Probabilistic spectral analysis

Graphical introduction to nonstationary modelling of audio data. The input (bottom) is a sound recording of female speech. We seek to decompose the signal into Gaussian process carrier waveforms (blue block) multiplied by a spectrogram (green block). The spectrogram is learned from the data as a nonnegative matrix of weights times positive modulators (top).(W. J. Wilkinson et al. 2019b)

I am interested in probabilistic analogues of time frequency analysis and, what is nearly the same thing, autocorrelation analysis, but for non-stationary signals. This is natural with Gaussian processes.

I am especially interested in this for audio signals, which can be very very large, but have certain simplicities - i.e. being scalar functions of a univariate time index, usually regularly sampled.

In signal processing we frequently use Fourier transforms as a notionally nonparametric model for such a system, or a source of features for analysis.

That is classic stuff but it is (for me) always unsatisfying just taking the Fourier transform of something and hoping to have learned stuff about the system. There are a lot of arbitrary tuning parameters and awkward assumptions about, e.g. local stationarity and arbitrary ways of introducing non-local correlation. The same holds for the deterministic autocorrelogram, on which I have recently published a paper. I got good results, but I had no principled way to select the regularisation and interpretation of the methods.
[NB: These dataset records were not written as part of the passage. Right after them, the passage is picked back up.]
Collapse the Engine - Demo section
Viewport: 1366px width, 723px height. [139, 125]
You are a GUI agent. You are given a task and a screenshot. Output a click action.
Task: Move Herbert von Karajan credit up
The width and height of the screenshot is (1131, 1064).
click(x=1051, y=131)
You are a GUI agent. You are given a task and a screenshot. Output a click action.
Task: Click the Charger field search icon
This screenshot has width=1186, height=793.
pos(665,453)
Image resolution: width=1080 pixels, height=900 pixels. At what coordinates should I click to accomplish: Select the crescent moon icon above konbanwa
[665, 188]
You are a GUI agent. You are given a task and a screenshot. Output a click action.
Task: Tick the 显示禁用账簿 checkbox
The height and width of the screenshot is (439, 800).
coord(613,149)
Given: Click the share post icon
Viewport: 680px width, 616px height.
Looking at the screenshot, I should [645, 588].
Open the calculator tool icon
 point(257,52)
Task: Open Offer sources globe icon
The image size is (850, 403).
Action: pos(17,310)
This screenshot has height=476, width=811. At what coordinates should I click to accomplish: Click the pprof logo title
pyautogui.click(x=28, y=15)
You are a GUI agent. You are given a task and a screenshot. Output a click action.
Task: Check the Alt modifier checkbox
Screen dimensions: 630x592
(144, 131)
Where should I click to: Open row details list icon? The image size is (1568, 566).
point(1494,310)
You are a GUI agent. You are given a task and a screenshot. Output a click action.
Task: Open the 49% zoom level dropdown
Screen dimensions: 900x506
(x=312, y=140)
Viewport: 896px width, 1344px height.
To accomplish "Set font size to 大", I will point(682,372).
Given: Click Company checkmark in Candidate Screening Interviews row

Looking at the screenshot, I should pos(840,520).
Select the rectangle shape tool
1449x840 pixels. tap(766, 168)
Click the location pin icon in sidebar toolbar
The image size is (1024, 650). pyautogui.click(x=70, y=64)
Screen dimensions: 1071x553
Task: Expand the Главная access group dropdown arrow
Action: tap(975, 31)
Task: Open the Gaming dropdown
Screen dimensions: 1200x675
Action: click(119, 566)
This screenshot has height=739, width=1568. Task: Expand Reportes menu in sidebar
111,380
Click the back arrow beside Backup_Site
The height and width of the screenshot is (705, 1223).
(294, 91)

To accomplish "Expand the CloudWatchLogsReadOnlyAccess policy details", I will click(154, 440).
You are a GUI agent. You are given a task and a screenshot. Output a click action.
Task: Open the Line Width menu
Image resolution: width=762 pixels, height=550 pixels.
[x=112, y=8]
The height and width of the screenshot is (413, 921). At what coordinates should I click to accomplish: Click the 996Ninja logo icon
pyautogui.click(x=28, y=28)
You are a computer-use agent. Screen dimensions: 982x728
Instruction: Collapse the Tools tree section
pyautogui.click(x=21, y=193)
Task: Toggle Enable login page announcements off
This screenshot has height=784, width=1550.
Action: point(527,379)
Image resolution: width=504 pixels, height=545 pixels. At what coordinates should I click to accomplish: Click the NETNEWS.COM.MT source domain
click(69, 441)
Unsatisfying.

I think we can do better by looking at the probabilistic behaviour of Fourier transforms and treating these as Bayesian nonparametric problems. This could solve a few problems at once.

This is an active area, with a several approaches.

Classic: stochastic processes studied via correlation function

I’ve discussed basic stationary signal analysis everywhere, but why not check out some backgrounders in (Wiener and Masani 1957; Yaglom 1987)?

Non-stationary spectral kernel

The central tool here in practice is Bochner’s theorem, which states that the Fourier transform of some spectral measure is a valid covariance kernel:

\[\kappa(\Delta t)=\mathcal{F}_{\Delta t}.\]

Taking this insight and running with it you can do lots of fun stuff. Turner and Sahani (2014) is sometimes mentioned as ground-zero of this kind of research, although the connections are certainly much older, e.g. Curtain (1975). Wiener and Khintchine approaches were not far from this (Wiener and Masani 1958, 1957) and it is implicit in Kalman-Bucy filtering (R. Kalman 1959; R. E. Kalman 1960; Kailath 1971). There are natural extensions of classic results, e.g. a Shannon-Nyquist theorem Tobar (2019). In modern times we have related but more specialised techniques such as the probabilistic phase vocoder (Godsill and Cemgil 2005). See also the connections to time series state models of Hartikainen and SΓ€rkkΓ€ (2010), Lindgren, Rue, and LindstrΓΆm (2011), Reece and Roberts (2010) and Liutkus, Badeau, and Richard (2011).

There are nice introductions in some papers (Solin 2016; Alvarado, Alvarez, and Stowell 2019; W. J. Wilkinson et al. 2019b), which unite various pieces I was discussing above with actual applications. I will work through these methods here for my own edification.


The basic setting is the same as for typical audio signal analysis; we begin with a (random) signal \(f:\mathbb{R}\to\mathbb{R}\), where the argument is a continuous time index. We do not know this signal, but will infer its properties will have some countable number of discrete observations, \(\mathbf{f}:=\{f(t_k);k=1,2,\dots,K\}.\)

We imagine observations from this signal are modelled by a Gaussian process, giving us the same setup as Gaussian process regression. We introduce the additional assumption here that the scalar index \(\mathcal{I}:=\mathbb{R}\). ) represents time.

I suppose what we are doing here is requiring that there be some model for sampling error and that it may as well be the most convenient possible model to work with, which is additive Gaussian. More general noise models are indeed possible, and if we allow other Gaussian processes as additive noise models then we are on the way to constructing a source separation model. That is indeed what (Liutkus, Badeau, and Richard 2011) do.1

Anyway, with these choices, this becomes absolutely the classic Gaussian process regression with some specialisation. (univariate index, mean-0)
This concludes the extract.